**What the task asks**
A word-for-word repeat of all the data is the goal.

**Source data**

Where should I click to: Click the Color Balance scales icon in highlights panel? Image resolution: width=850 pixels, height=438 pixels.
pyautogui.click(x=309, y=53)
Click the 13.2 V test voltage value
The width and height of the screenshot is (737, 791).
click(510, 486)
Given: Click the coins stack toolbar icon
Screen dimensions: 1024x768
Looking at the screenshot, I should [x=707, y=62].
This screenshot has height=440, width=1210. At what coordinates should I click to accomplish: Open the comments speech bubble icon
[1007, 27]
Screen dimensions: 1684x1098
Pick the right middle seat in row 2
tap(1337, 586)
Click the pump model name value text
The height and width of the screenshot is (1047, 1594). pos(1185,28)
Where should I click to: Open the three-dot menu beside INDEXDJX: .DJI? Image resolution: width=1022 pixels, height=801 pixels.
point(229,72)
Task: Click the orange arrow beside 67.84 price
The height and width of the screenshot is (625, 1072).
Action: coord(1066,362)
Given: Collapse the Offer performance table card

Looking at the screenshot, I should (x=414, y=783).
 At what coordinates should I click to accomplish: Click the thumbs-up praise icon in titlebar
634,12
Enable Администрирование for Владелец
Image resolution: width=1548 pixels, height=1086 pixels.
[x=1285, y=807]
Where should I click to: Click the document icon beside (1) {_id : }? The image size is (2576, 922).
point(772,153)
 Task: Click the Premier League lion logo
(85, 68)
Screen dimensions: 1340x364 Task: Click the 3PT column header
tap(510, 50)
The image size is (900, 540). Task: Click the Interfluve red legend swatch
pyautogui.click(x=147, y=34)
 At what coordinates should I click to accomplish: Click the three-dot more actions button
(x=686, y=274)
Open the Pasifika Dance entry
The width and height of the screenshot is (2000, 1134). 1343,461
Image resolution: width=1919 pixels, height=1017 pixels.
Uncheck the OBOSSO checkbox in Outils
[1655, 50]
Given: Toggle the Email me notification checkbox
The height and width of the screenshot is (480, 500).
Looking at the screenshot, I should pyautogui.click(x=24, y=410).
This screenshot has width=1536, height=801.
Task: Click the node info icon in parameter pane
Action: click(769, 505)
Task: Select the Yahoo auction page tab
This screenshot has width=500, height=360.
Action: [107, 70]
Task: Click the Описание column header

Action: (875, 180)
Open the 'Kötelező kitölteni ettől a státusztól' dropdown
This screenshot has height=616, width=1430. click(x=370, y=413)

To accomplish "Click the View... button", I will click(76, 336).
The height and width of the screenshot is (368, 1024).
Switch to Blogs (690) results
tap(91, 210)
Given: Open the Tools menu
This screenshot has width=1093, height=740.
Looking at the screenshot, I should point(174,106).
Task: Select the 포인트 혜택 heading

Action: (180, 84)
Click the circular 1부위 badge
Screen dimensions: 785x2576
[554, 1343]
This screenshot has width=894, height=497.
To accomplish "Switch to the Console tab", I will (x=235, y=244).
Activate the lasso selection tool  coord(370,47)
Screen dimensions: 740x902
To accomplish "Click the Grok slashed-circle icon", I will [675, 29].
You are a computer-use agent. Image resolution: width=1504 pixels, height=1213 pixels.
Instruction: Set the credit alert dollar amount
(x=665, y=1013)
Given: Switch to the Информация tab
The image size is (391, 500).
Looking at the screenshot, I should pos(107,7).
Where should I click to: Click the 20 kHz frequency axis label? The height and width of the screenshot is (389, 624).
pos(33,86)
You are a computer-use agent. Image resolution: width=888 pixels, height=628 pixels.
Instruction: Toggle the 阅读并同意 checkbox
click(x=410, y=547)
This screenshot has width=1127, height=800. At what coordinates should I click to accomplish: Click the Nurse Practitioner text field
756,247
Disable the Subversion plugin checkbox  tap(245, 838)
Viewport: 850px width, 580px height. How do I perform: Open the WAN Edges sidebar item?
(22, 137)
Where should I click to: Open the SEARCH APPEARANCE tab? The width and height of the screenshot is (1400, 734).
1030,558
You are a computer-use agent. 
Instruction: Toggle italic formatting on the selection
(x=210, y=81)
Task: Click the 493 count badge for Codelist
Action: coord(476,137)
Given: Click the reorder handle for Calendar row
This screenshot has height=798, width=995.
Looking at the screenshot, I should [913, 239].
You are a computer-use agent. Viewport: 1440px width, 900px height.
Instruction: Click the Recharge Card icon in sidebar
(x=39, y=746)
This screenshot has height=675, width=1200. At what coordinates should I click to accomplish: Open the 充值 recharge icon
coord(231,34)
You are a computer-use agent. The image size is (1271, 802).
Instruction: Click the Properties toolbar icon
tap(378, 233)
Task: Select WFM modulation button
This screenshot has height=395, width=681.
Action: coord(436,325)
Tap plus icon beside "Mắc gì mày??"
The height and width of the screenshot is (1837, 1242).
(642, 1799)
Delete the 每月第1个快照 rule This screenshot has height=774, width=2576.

**Solution to the exercise**
Where should I click to: Click the Color Balance scales icon in highlights panel? Image resolution: width=850 pixels, height=438 pixels.
pyautogui.click(x=309, y=53)
Click the 13.2 V test voltage value
The width and height of the screenshot is (737, 791).
click(510, 486)
Given: Click the coins stack toolbar icon
Screen dimensions: 1024x768
Looking at the screenshot, I should [x=707, y=62].
This screenshot has height=440, width=1210. At what coordinates should I click to accomplish: Open the comments speech bubble icon
[1007, 27]
Screen dimensions: 1684x1098
Pick the right middle seat in row 2
tap(1337, 586)
Click the pump model name value text
The height and width of the screenshot is (1047, 1594). pos(1185,28)
Where should I click to: Open the three-dot menu beside INDEXDJX: .DJI? Image resolution: width=1022 pixels, height=801 pixels.
point(229,72)
Task: Click the orange arrow beside 67.84 price
The height and width of the screenshot is (625, 1072).
Action: coord(1066,362)
Given: Collapse the Offer performance table card

Looking at the screenshot, I should (x=414, y=783).
 At what coordinates should I click to accomplish: Click the thumbs-up praise icon in titlebar
634,12
Enable Администрирование for Владелец
Image resolution: width=1548 pixels, height=1086 pixels.
[x=1285, y=807]
Where should I click to: Click the document icon beside (1) {_id : }? The image size is (2576, 922).
point(772,153)
 Task: Click the Premier League lion logo
(85, 68)
Screen dimensions: 1340x364 Task: Click the 3PT column header
tap(510, 50)
The image size is (900, 540). Task: Click the Interfluve red legend swatch
pyautogui.click(x=147, y=34)
 At what coordinates should I click to accomplish: Click the three-dot more actions button
(x=686, y=274)
Open the Pasifika Dance entry
The width and height of the screenshot is (2000, 1134). 1343,461
Image resolution: width=1919 pixels, height=1017 pixels.
Uncheck the OBOSSO checkbox in Outils
[1655, 50]
Given: Toggle the Email me notification checkbox
The height and width of the screenshot is (480, 500).
Looking at the screenshot, I should pyautogui.click(x=24, y=410).
This screenshot has width=1536, height=801.
Task: Click the node info icon in parameter pane
Action: click(769, 505)
Task: Select the Yahoo auction page tab
This screenshot has width=500, height=360.
Action: [107, 70]
Task: Click the Описание column header

Action: (875, 180)
Open the 'Kötelező kitölteni ettől a státusztól' dropdown
This screenshot has height=616, width=1430. click(x=370, y=413)

To accomplish "Click the View... button", I will click(76, 336).
The height and width of the screenshot is (368, 1024).
Switch to Blogs (690) results
tap(91, 210)
Given: Open the Tools menu
This screenshot has width=1093, height=740.
Looking at the screenshot, I should point(174,106).
Task: Select the 포인트 혜택 heading

Action: (180, 84)
Click the circular 1부위 badge
Screen dimensions: 785x2576
[554, 1343]
This screenshot has width=894, height=497.
To accomplish "Switch to the Console tab", I will (x=235, y=244).
Activate the lasso selection tool  coord(370,47)
Screen dimensions: 740x902
To accomplish "Click the Grok slashed-circle icon", I will [675, 29].
You are a computer-use agent. Image resolution: width=1504 pixels, height=1213 pixels.
Instruction: Set the credit alert dollar amount
(x=665, y=1013)
Given: Switch to the Информация tab
The image size is (391, 500).
Looking at the screenshot, I should pos(107,7).
Where should I click to: Click the 20 kHz frequency axis label? The height and width of the screenshot is (389, 624).
pos(33,86)
You are a computer-use agent. Image resolution: width=888 pixels, height=628 pixels.
Instruction: Toggle the 阅读并同意 checkbox
click(x=410, y=547)
This screenshot has width=1127, height=800. At what coordinates should I click to accomplish: Click the Nurse Practitioner text field
756,247
Disable the Subversion plugin checkbox  tap(245, 838)
Viewport: 850px width, 580px height. How do I perform: Open the WAN Edges sidebar item?
(22, 137)
Where should I click to: Open the SEARCH APPEARANCE tab? The width and height of the screenshot is (1400, 734).
1030,558
You are a computer-use agent. 
Instruction: Toggle italic formatting on the selection
(x=210, y=81)
Task: Click the 493 count badge for Codelist
Action: coord(476,137)
Given: Click the reorder handle for Calendar row
This screenshot has height=798, width=995.
Looking at the screenshot, I should [913, 239].
You are a computer-use agent. Viewport: 1440px width, 900px height.
Instruction: Click the Recharge Card icon in sidebar
(x=39, y=746)
This screenshot has height=675, width=1200. At what coordinates should I click to accomplish: Open the 充值 recharge icon
coord(231,34)
You are a computer-use agent. The image size is (1271, 802).
Instruction: Click the Properties toolbar icon
tap(378, 233)
Task: Select WFM modulation button
This screenshot has height=395, width=681.
Action: coord(436,325)
Tap plus icon beside "Mắc gì mày??"
The height and width of the screenshot is (1837, 1242).
(642, 1799)
Delete the 每月第1个快照 rule This screenshot has height=774, width=2576.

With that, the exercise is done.